Open JobLeonard opened 6 years ago
(apologies for the noise, I accidentally hit submit too early. Deleted the unfinished comment and will work it out in a MarkDown editor first, then post)
So I came up with another potential optimization. I doubt I'm the first to think of this method, but still. This one removes swaps altogether, allowing for direct assignment instead. The approach adds a fixed memory overhead for lifting up to 256 values out of the buckets to create "holes" to move to, and of course adds some extra overhead and quite some complexity to deal with initializing and fixing up those holes in the end.
It took me quite a few hours to work out the idea, but I think I got it. Now, I haven't tested the code I wrote - it's written from scratch and I already spent too much time on it today. Hopefully the code+comments manage to explain the idea regardless of whether it compiles.
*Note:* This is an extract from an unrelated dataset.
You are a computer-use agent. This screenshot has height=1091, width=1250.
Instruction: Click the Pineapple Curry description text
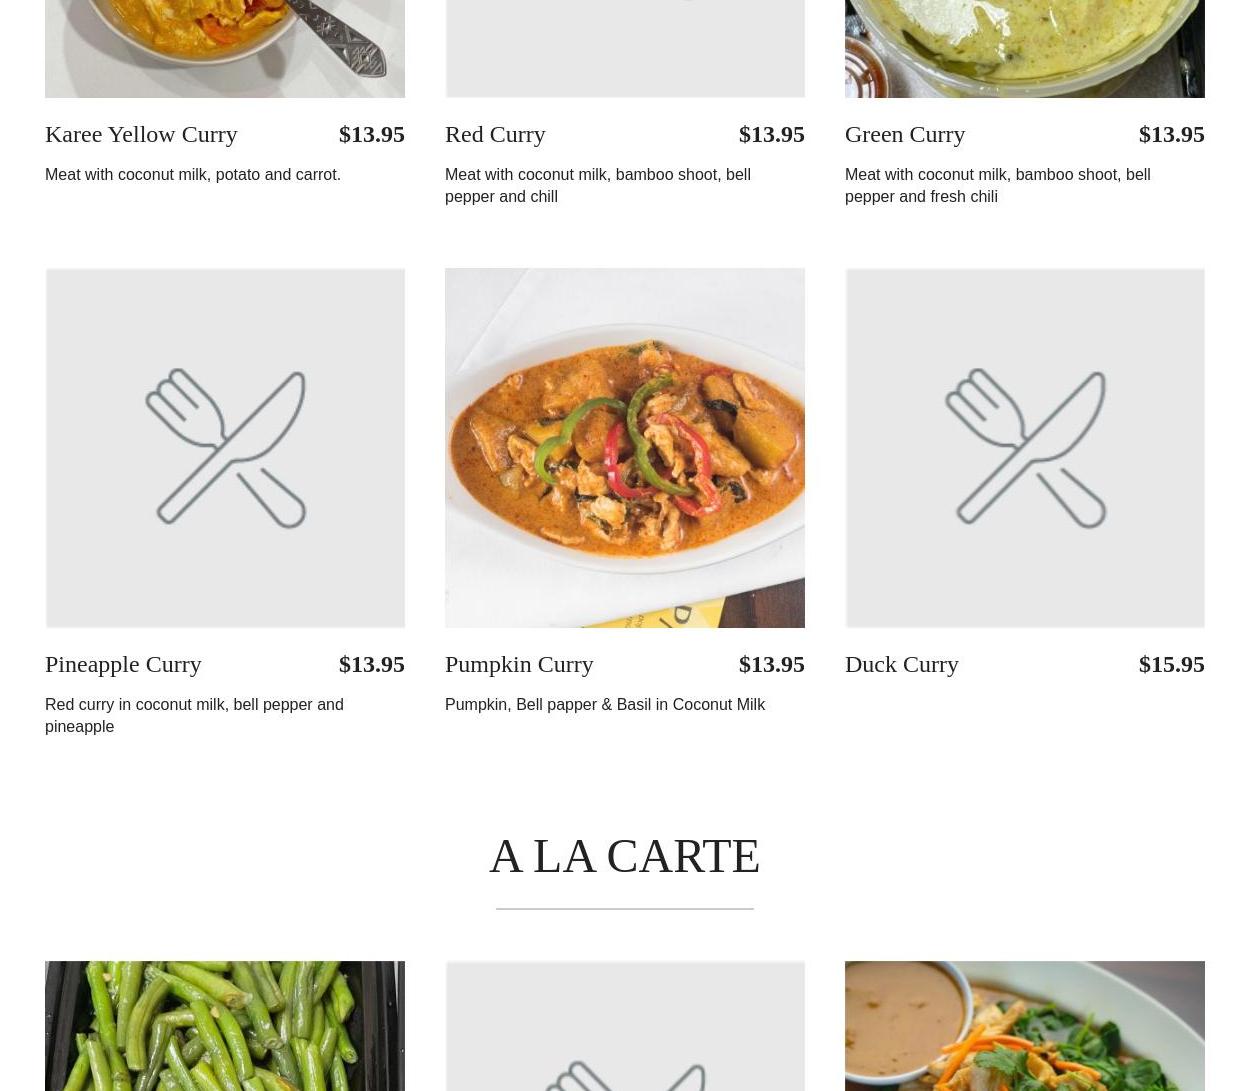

The style of the code below will be based on @skarupke's explanation of American Flag Sort (AFS) given in his C++Now 2017 talk about ska_sort (BTW, thanks for a really clear presentation!)
The example uses uint_8_t
, so we don't have to worry about recursion. I have not tested the code below, but hopefully it is correct enough to get the idea across:
/*
* (note: I have not written C++ in years and this looks like it's a
* very finicky algorithm, so expect some dumb mistakes in here)
*/
void american_flag_sort(uint8_t * begin, const uint8_t * end)
{
// This is purely for readability later on, and can be
// optimized away by the compiler, I'm sure.
uint8_t * input = begin;
const size_t input_length = end - begin;
// The (initial) lower bound of each bucket
size_t lower_bound[256] = {0};
// The upper bound of each bucket
size_t upper_bound[256] = {0};
// count how often each item appears in lower_bound
// (two reads × N, one write × N)
for (const uint8_t * it = begin; it != end; ++it)
++lower_bound[*it];
// convert to lower and upper bounds
// (256 reads, 512 writes)
size_t total = 0;
for (size_t i = 0; i < 256; i++)
{
size_t old_count = lower_bound[i];
// only happens if all values are in the same bucket,
// in which case there is nothing to sort.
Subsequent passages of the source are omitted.